» **Task details**
Pictures aside, write out every record exactly as it appears.

» **Items from a dataset**

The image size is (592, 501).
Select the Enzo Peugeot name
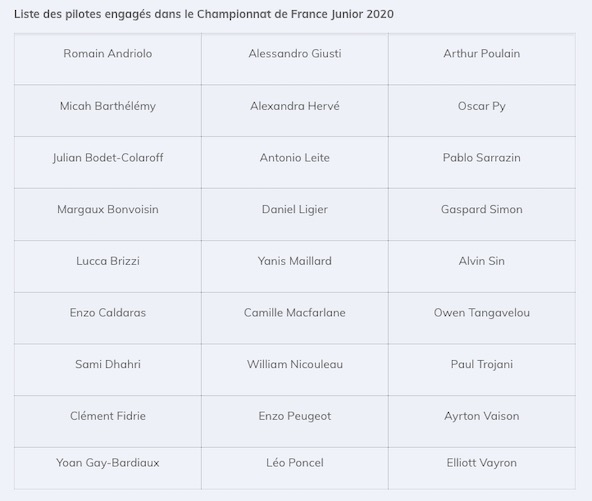295,416
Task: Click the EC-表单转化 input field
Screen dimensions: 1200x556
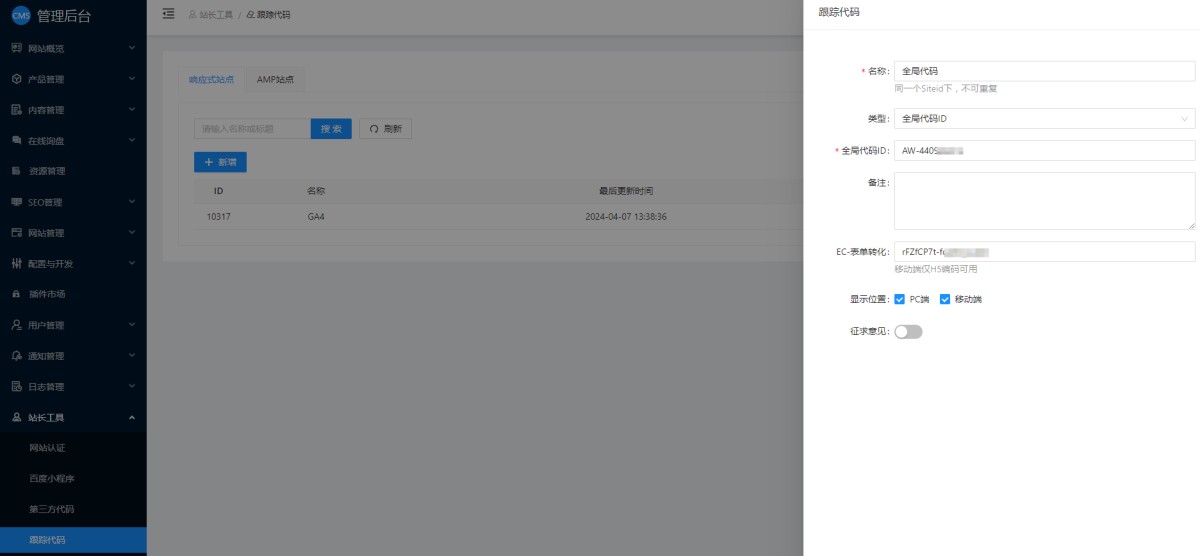Action: click(1044, 252)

» **Response to the task**
The image size is (592, 501).
Select the Enzo Peugeot name
295,416
Task: Click the EC-表单转化 input field
Screen dimensions: 1200x556
Action: click(1044, 252)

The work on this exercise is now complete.